**Task instructions**
Turn these rows into a numbered list, skipping blank lines and leaving out the pictures.

**Raw records**
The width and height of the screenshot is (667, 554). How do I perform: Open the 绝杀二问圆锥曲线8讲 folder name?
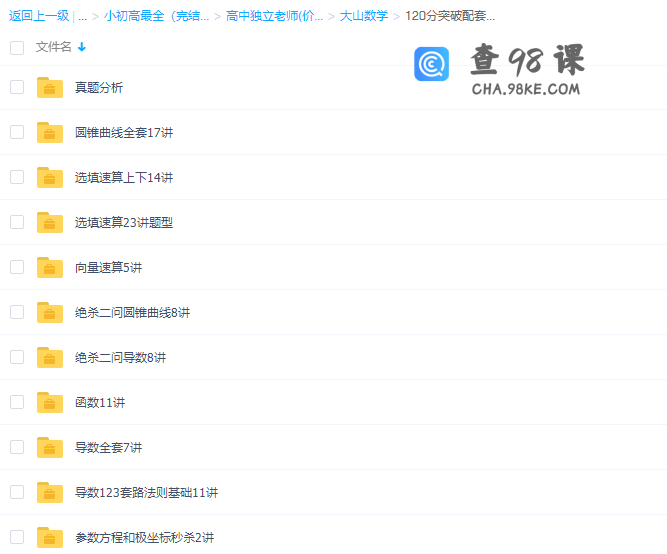tap(132, 313)
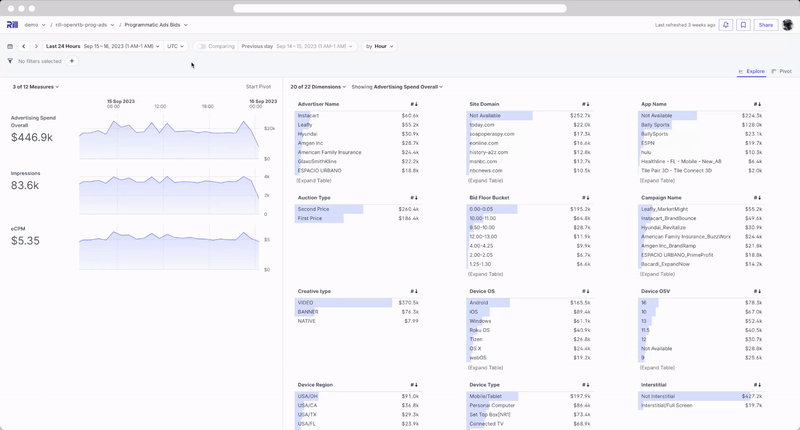Click the filter funnel icon
Image resolution: width=800 pixels, height=430 pixels.
click(10, 61)
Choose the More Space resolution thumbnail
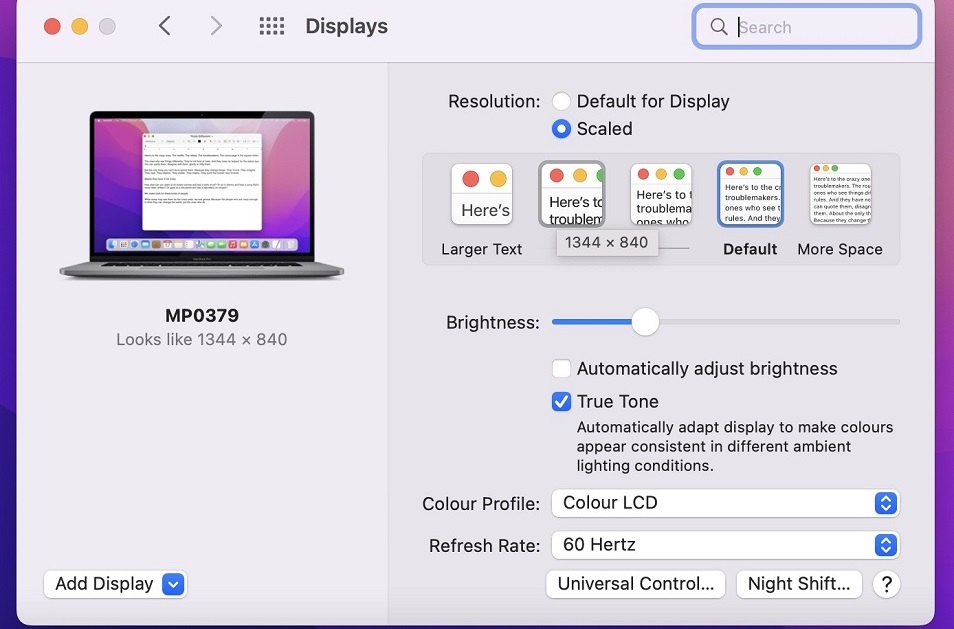The width and height of the screenshot is (954, 629). 840,195
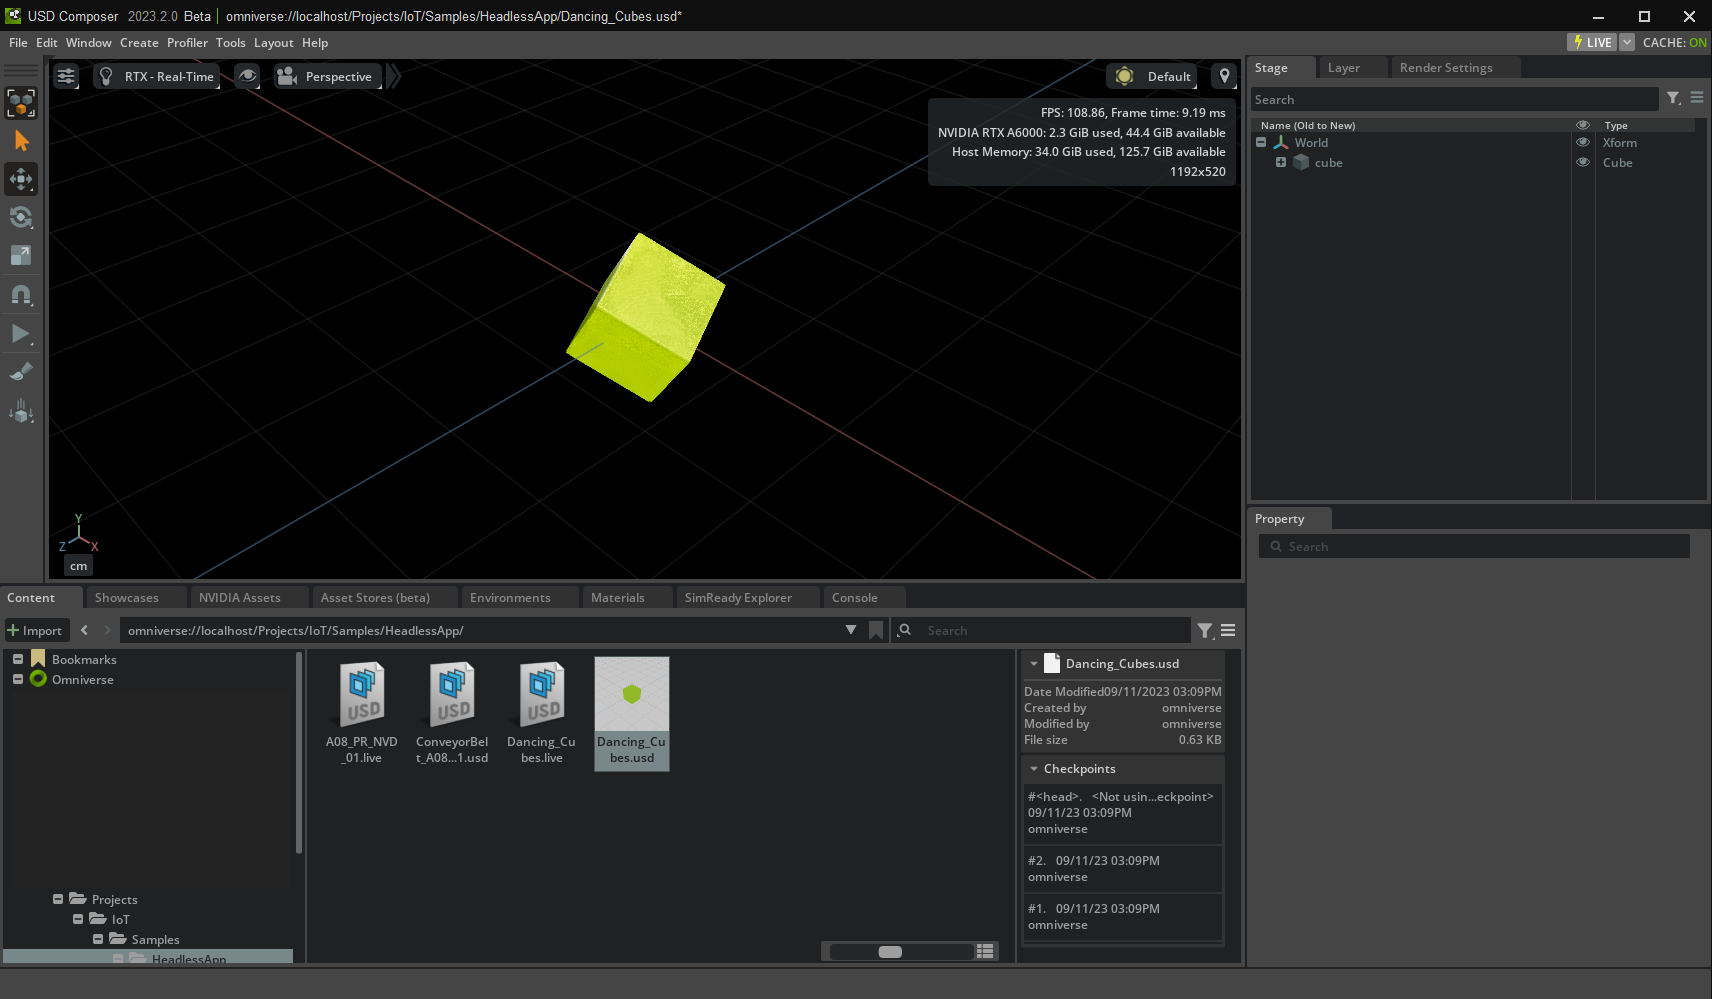Select the Rotate tool in left toolbar
1712x999 pixels.
[21, 218]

**The response**
1. The width and height of the screenshot is (667, 554). How do I perform: Open the 绝杀二问圆锥曲线8讲 folder name?
2. tap(132, 313)
3. Click the filter funnel icon
4. Image resolution: width=800 pixels, height=430 pixels.
5. click(10, 61)
6. Choose the More Space resolution thumbnail
7. The width and height of the screenshot is (954, 629). 840,195
8. Select the Rotate tool in left toolbar
9. 1712x999 pixels.
10. [21, 218]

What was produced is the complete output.